The escalating conflict in Iran has driven oil prices to nearly $100 per barrel, with the market generally expecting an increase in demand for renewable energy, thereby boosting China’s export of photovoltaic solar products. However, Chinese industry players are cautious, stating that the growth in demand is limited.
Stocks in China’s green energy sector surged over 10% following the US military actions against Iran on February 28, reaching a five-year high. However, the subsequent stabilization in prices indicates that market sentiment is gradually cooling off.
Industry insiders point out that while the Iran conflict may boost global demand for renewable energy, it is unlikely to significantly address the industry’s long-standing issue of overcapacity, leading to increased concerns among industry players about their future survival.
According to Chinese photovoltaic solar industry manufacturers, even a slight increase in demand and a slight price rise will not effectively solve the overall structural problem of oversupply, offering limited assistance to the industry.
The photovoltaic solar industry in China has long been trapped in the issue of overcapacity, becoming one of the structural concerns of the Chinese economy. While it has driven exports to record highs, it has squeezed business profits, exacerbating international trade frictions.

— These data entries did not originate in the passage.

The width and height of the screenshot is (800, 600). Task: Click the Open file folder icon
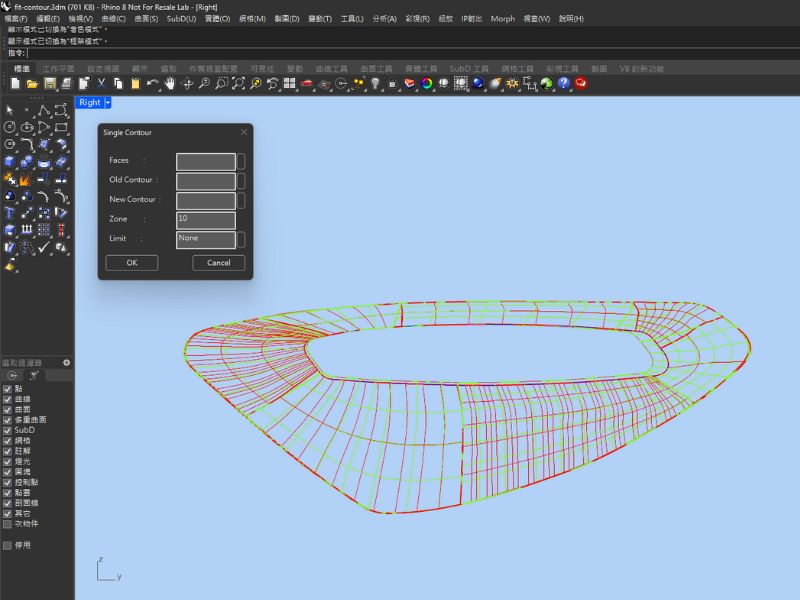[32, 84]
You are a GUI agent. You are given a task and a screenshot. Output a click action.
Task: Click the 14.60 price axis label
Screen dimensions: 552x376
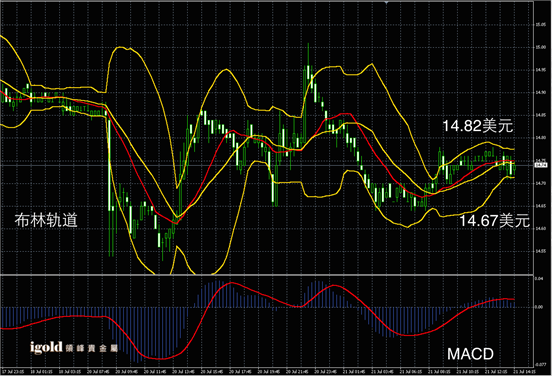click(x=541, y=228)
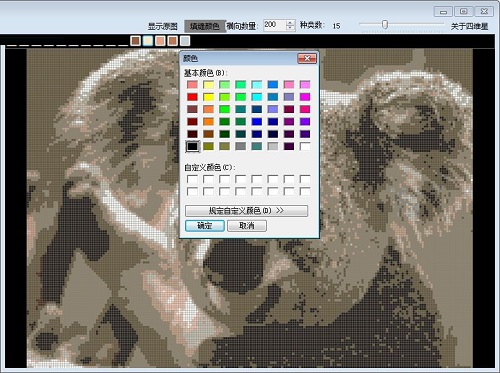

Some industry players state that the market capacity has not truly exited, neither closing down nor effectively clearing, with supply still persisting, leaving some companies able to survive while others may face elimination.
International credit rating agency Morningstar estimates that by 2025, China’s photovoltaic solar capacity has nearly doubled global demand. Even with the demand growth from the Iran conflict factored in, the oversupply situation remains unresolved.

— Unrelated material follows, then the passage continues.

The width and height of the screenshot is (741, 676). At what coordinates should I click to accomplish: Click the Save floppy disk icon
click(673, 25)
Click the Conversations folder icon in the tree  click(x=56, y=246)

Despite official attempts to reduce capacity and industry efforts, part of the supply chain continued to expand last year. The capacity of polycrystalline silicon, silicon wafers, and batteries increased by 9%, 11%, and 7% respectively.
Although module capacity saw a slight decline of 5%, overall supply still appears oversupplied. Industry insiders admit that it will be difficult to digest the excess capacity in the short term, putting immense pressure on the industry as a whole.

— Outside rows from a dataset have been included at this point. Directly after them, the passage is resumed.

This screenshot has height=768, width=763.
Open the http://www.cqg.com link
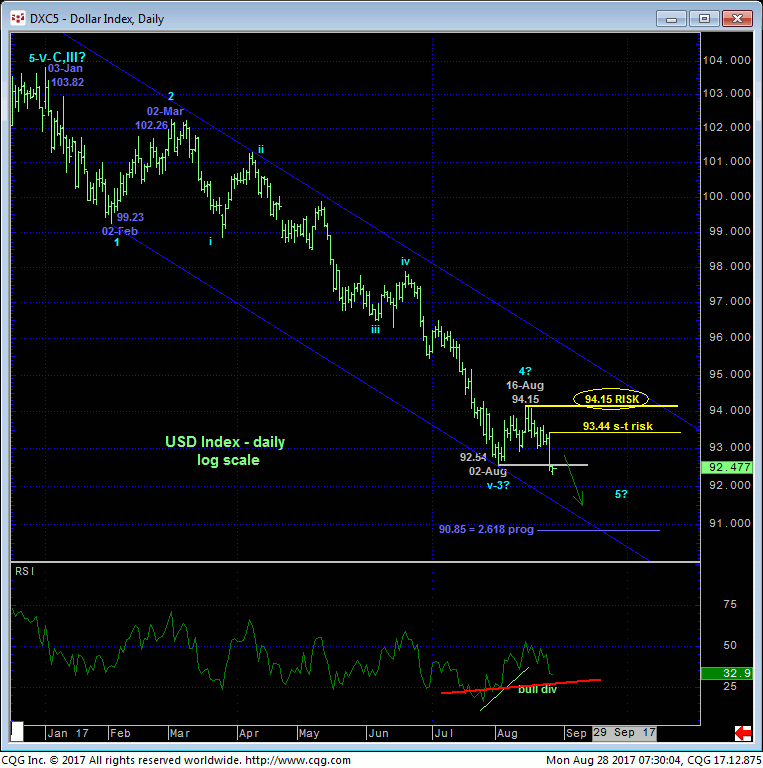pyautogui.click(x=299, y=760)
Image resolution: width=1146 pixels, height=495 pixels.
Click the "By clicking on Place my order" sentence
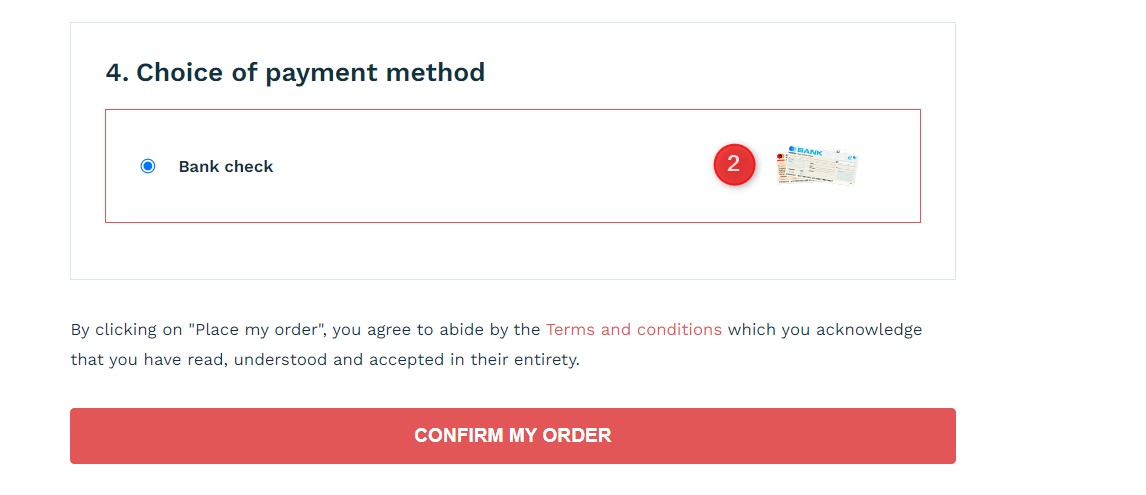coord(496,344)
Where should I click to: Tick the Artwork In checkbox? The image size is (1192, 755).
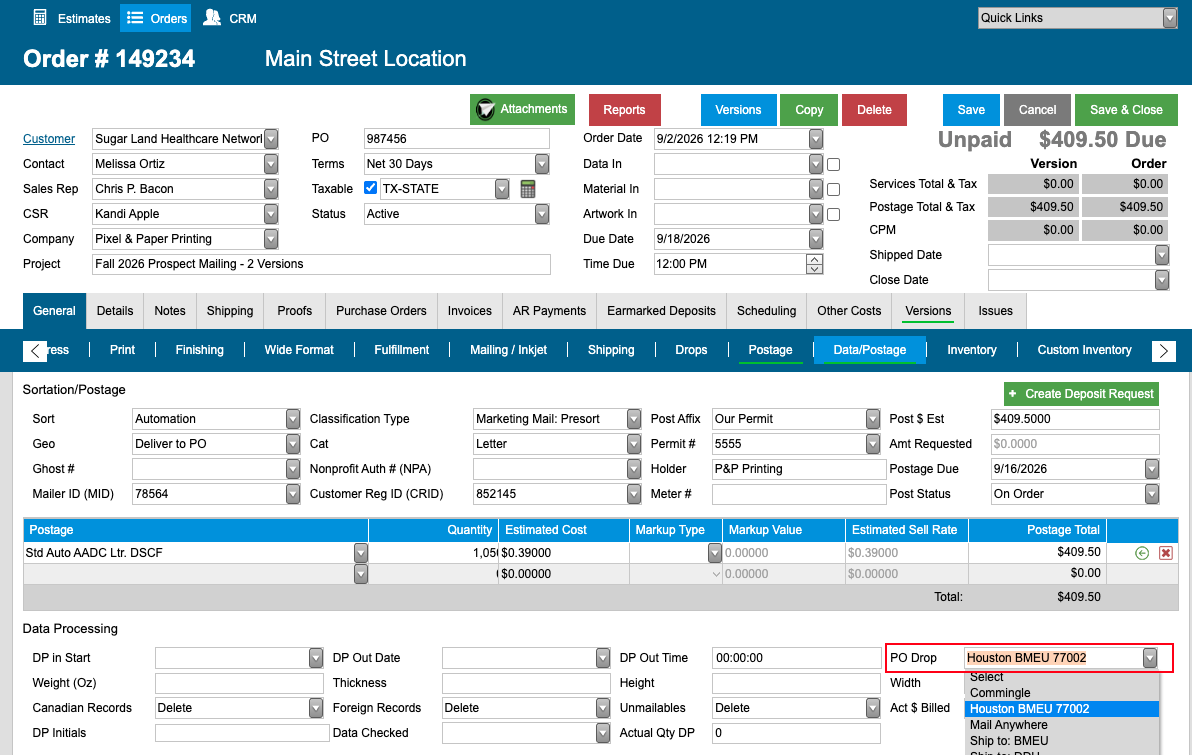833,214
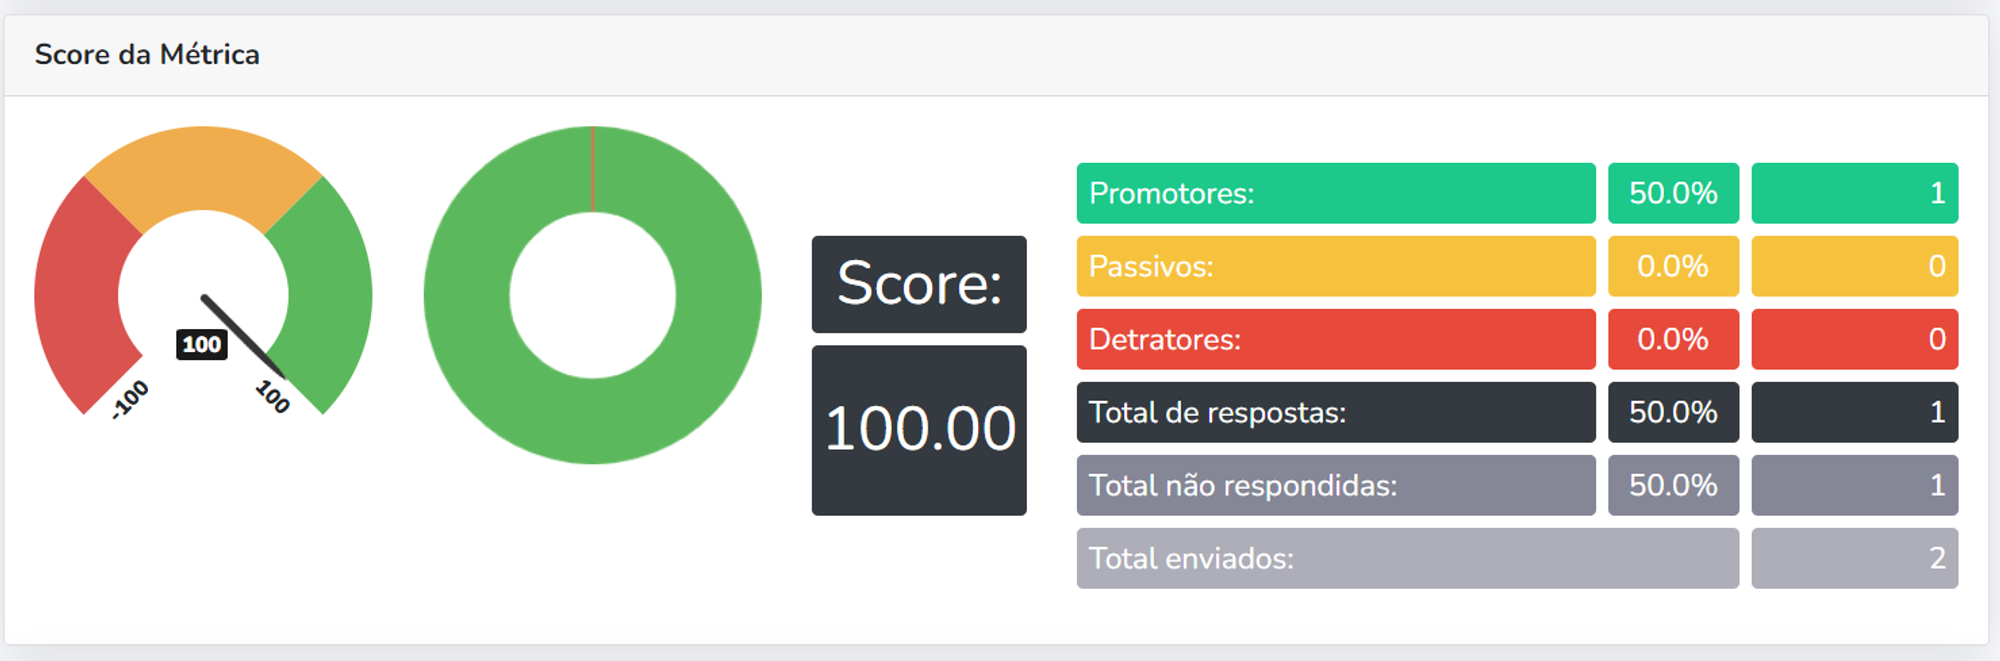The height and width of the screenshot is (661, 2000).
Task: Click the Promotores count cell
Action: tap(1854, 193)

Many Chinese photovoltaic solar industry players have reported that actual orders did not significantly increase following the outbreak of the Iran conflict. Part of the reason is that buyers had stocked up in advance to cope with China’s April cancellation of export tax rebate policies.
The industry notes that many companies had already shipped their second-quarter products to overseas warehouses in advance, leading to a seasonal slowdown in current market shipments for April.
Furthermore, ongoing US tariffs and trade restrictions continue to dampen sales, with Beijing even considering restrictions on exporting advanced photovoltaic solar equipment to the US, potentially escalating tensions between China and the US.
The sources of demand growth remain uncertain. In the global addition of new photovoltaic solar installations last year, the US, the EU, and China accounted for about 70%, but multiple factors are hindering future momentum.
China’s introduction of a market bidding mechanism through electricity price reforms has canceled guaranteed returns, potentially weakening domestic demand. In Europe, while natural gas prices have risen, they are far from the skyrocketing levels seen during the Russia-Ukraine conflict in 2022.
Analysts point out that this energy impact is relatively mild, making it difficult to replicate the solar installation boom of previous years, providing limited demand support.
Overall, the Iran conflict is expected to bring marginal benefits to global photovoltaic solar demand, but is unlikely to reverse the overcapacity dilemma, leading industry insiders to maintain a cautious outlook for the future.